GOAL >> Retype every line of the material below verbatim, keeping each character and line break unchanged.
# start of INPUT FOR THIS TASK
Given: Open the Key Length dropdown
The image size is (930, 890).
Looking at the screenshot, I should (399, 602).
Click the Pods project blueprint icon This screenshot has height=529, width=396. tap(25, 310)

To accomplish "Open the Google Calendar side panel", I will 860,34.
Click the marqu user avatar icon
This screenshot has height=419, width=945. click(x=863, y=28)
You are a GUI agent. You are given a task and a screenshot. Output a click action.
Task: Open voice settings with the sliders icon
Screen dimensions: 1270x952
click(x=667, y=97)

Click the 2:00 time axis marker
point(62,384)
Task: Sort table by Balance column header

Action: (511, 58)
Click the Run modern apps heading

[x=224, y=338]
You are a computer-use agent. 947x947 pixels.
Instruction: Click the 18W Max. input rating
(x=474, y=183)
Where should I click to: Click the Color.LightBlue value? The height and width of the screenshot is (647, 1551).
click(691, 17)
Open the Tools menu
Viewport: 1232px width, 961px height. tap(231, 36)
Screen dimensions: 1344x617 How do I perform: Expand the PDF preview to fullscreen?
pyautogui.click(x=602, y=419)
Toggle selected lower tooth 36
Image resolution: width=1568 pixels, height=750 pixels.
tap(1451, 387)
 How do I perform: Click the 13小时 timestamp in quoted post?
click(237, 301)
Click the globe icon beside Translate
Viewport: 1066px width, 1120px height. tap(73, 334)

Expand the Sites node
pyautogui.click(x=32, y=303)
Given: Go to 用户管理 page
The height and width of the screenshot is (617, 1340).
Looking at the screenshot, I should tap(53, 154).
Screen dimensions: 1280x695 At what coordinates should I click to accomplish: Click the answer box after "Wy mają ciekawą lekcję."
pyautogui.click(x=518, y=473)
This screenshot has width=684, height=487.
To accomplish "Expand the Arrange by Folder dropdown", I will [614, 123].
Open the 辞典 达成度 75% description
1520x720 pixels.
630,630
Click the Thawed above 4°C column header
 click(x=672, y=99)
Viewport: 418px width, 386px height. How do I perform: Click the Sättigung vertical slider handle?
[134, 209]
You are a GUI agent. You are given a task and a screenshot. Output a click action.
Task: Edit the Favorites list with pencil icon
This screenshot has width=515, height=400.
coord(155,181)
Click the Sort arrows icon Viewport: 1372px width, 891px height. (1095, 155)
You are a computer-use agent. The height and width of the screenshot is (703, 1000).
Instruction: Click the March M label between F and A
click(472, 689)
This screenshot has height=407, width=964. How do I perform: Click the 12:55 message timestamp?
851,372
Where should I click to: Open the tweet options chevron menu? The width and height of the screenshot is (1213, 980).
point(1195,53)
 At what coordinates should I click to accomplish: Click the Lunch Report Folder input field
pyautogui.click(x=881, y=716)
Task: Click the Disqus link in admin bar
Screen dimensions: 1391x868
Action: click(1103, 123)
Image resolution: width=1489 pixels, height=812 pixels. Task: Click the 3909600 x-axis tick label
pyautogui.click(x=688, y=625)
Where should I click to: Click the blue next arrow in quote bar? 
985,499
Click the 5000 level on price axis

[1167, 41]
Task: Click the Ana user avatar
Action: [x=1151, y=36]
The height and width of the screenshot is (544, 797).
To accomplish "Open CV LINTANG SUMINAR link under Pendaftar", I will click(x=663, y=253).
# end of INPUT FOR THIS TASK
WRITTEN ANSWER >>
Given: Open the Key Length dropdown
The image size is (930, 890).
Looking at the screenshot, I should (399, 602).
Click the Pods project blueprint icon This screenshot has height=529, width=396. tap(25, 310)

To accomplish "Open the Google Calendar side panel", I will 860,34.
Click the marqu user avatar icon
This screenshot has height=419, width=945. click(x=863, y=28)
You are a GUI agent. You are given a task and a screenshot. Output a click action.
Task: Open voice settings with the sliders icon
Screen dimensions: 1270x952
click(x=667, y=97)

Click the 2:00 time axis marker
point(62,384)
Task: Sort table by Balance column header

Action: (511, 58)
Click the Run modern apps heading

[x=224, y=338]
You are a computer-use agent. 947x947 pixels.
Instruction: Click the 18W Max. input rating
(x=474, y=183)
Where should I click to: Click the Color.LightBlue value? The height and width of the screenshot is (647, 1551).
click(691, 17)
Open the Tools menu
Viewport: 1232px width, 961px height. tap(231, 36)
Screen dimensions: 1344x617 How do I perform: Expand the PDF preview to fullscreen?
pyautogui.click(x=602, y=419)
Toggle selected lower tooth 36
Image resolution: width=1568 pixels, height=750 pixels.
tap(1451, 387)
 How do I perform: Click the 13小时 timestamp in quoted post?
click(237, 301)
Click the globe icon beside Translate
Viewport: 1066px width, 1120px height. tap(73, 334)

Expand the Sites node
pyautogui.click(x=32, y=303)
Given: Go to 用户管理 page
The height and width of the screenshot is (617, 1340).
Looking at the screenshot, I should tap(53, 154).
Screen dimensions: 1280x695 At what coordinates should I click to accomplish: Click the answer box after "Wy mają ciekawą lekcję."
pyautogui.click(x=518, y=473)
This screenshot has width=684, height=487.
To accomplish "Expand the Arrange by Folder dropdown", I will [614, 123].
Open the 辞典 达成度 75% description
1520x720 pixels.
630,630
Click the Thawed above 4°C column header
 click(x=672, y=99)
Viewport: 418px width, 386px height. How do I perform: Click the Sättigung vertical slider handle?
[134, 209]
You are a GUI agent. You are given a task and a screenshot. Output a click action.
Task: Edit the Favorites list with pencil icon
This screenshot has width=515, height=400.
coord(155,181)
Click the Sort arrows icon Viewport: 1372px width, 891px height. (1095, 155)
You are a computer-use agent. The height and width of the screenshot is (703, 1000).
Instruction: Click the March M label between F and A
click(472, 689)
This screenshot has height=407, width=964. How do I perform: Click the 12:55 message timestamp?
851,372
Where should I click to: Open the tweet options chevron menu? The width and height of the screenshot is (1213, 980).
point(1195,53)
 At what coordinates should I click to accomplish: Click the Lunch Report Folder input field
pyautogui.click(x=881, y=716)
Task: Click the Disqus link in admin bar
Screen dimensions: 1391x868
Action: click(1103, 123)
Image resolution: width=1489 pixels, height=812 pixels. Task: Click the 3909600 x-axis tick label
pyautogui.click(x=688, y=625)
Where should I click to: Click the blue next arrow in quote bar? 
985,499
Click the 5000 level on price axis

[1167, 41]
Task: Click the Ana user avatar
Action: [x=1151, y=36]
The height and width of the screenshot is (544, 797).
To accomplish "Open CV LINTANG SUMINAR link under Pendaftar", I will click(x=663, y=253).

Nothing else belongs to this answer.